Oct 22, 2004

那座冷冷的白色巨塔

最近台灣流行一部日劇叫「白色巨塔」,我雖然因為忙碌緣故無暇多看,但大概也知道內容描述的是醫院裡的鬥爭、角力、倫理和道德議題。這部片引發了極高的迴響,我身邊朋友們個個又愛又怕的看著,一邊貪戀劇情高潮迭起的張力,一邊又忍不住開始擔心,深怕這些劇情真的反映了醫院內部的幽暗面,那我們的生命價值到底被擺在哪裡?

不知道是幸運還是不幸,在《白色巨塔》閃電重播的當口,我在手肘內發現一個小小的腫塊,於是註定了要入巨塔與聖者交鋒。這個腫塊來路不明、原因不詳、成分標示不清,後果無從預料;它橫躺在那裡像座神秘的丘陵,也像氣氛詭異的古墓,既可能通往珍奇寶貝的藏庫,也可能走向亡命的路途。

我心驚膽戰與它對望卻望不分明,畢竟肉眼看不透皮膚下脈動的神經,儘管我知道它在那裡,就在那裡,卻拿它一點辦法也沒有,不得不再次感覺身體與心智的分離。就這樣,我一夜不能好眠,一大清早便往醫院奔去,在涼透背脊的消毒味裡喚醒自己。

一開始我掛了內科,心想在沒能確定病源之前,起碼遵守隱者屬內、顯者屬外的座標邊界,爾後再慢慢縮小症狀範圍。看診的是個年輕的女醫生,人溫溫和和客客氣氣,說話柔柔的像在唱安眠曲。我心想有救了,起碼她看得非常仔細。想不到一陣搖頭望天前仆後繼的大動作後,聖者一號搖搖頭,說她還真不知道這病的起因是什麼。

不是淋巴,一來手肘內側淋巴少,二來身體其他部位沒有相似病症﹔不是心理作用,因為確確實實有個小指頭大的腫塊卡在那邊﹔不是併發,因為我最近沒啥病狀;不是衝撞,因為沒有任何皮膚的損傷。

女醫生困惑地自問自答了十分鐘,從手肘摸到我的頸項,再從肩膀壓到腋下﹔看著她眉頭皺起又放開,我忍不住為自己莫名其妙的病徵慚愧了起來,好像我的求診是種錯誤的抉擇。
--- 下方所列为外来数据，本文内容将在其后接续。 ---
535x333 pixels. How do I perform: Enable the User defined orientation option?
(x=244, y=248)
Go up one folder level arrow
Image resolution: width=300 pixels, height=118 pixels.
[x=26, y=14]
女醫生後來放棄掙扎宣布投降,她說她真的不知道皮膚下躲著什麼,建議我朝外科走走。

好吧,反正信服專業嘛,我換了一個方向來到外科診療室。外科人山人海和內科對比強烈,只有一戶掛著住院醫師招牌的房間門可羅雀,而櫃檯人員大概非常懂得資源平均分配的道理,刻意把我安排入最冷門的這間。

所謂量少質精服務「好」,診療醫師沒有辜負這點,我才開門就可以感受他歡迎病人的青春活力有多麼奔放,不但嘻嘻哈哈沒半點架子,觸按我腫塊時的全神貫注和興致高昂,更讓人懷疑他是不是誤把這當成PS2搖桿上的按鈕A。而在一陣連發攻擊後,他非常心滿意足的告訴我,他也不知道這是什麼,但如果我真的很想解惑,可以動動手術剝出來看結果。我愣了一下,想確定自己沒有聽錯,雖然本來就有「手術」的心理準備,但是從他嘴裡吐出這兩個字還真是一點威嚴也沒有,倒是很像虛擬遊戲的延伸,或是屠夫殺豬的操練,只不過這回躺在砧板上的不是豬肉也不是怪獸,而是活生生的敝人小妹我。

於是我拎著手術同意書,看年輕醫生以異常清楚和誇張的嘴形講著「切、除、化、驗、手、術」,並且不斷重複「一個多小時後就可以回家休息喔」之類與手術不相干,還明顯是拿來騙小孩打針不痛的內容,突然陷入一種到底是我動「手術」,還是你入最後一關打惡魔的荒唐感受。

我關上門,離開診間,望著亮晃晃的走廊,有種獨入空白的孤寂:冰白的瓷磚、雪白的醫生袍、雲白的棉花棒、蒼白的消毒藥,還有一張接著一張,無止無盡鬱鬱地白色容顏。然而一旦我離開白色巨塔,外頭光照得刺眼而綠樹明媚,眼睛便不自覺地想逃回蒼白世界。

恍然大悟,白色巨塔的驚駭之處原來不在於深處的陰影或幽暗,而是它以那麼不可能的姿態絕對地白,讓我們錯以為非白者是種難堪,有必要被洗除、清却、漂淡。所以我們接受剖開、吞食藥丸、任憑麻醉,迷戀手術燈格相互反照的虹光,以及銀刀銅鎳碰撞的清亮。我們入了巨塔,我們膜拜理性,我們遺忘身體的多彩,我們頌讚人為的奇異恩典。

裡頭是冰冷的白色巨塔,外頭是斷裂的花花世界,如今我卡在身體的疆域裡,無路進退。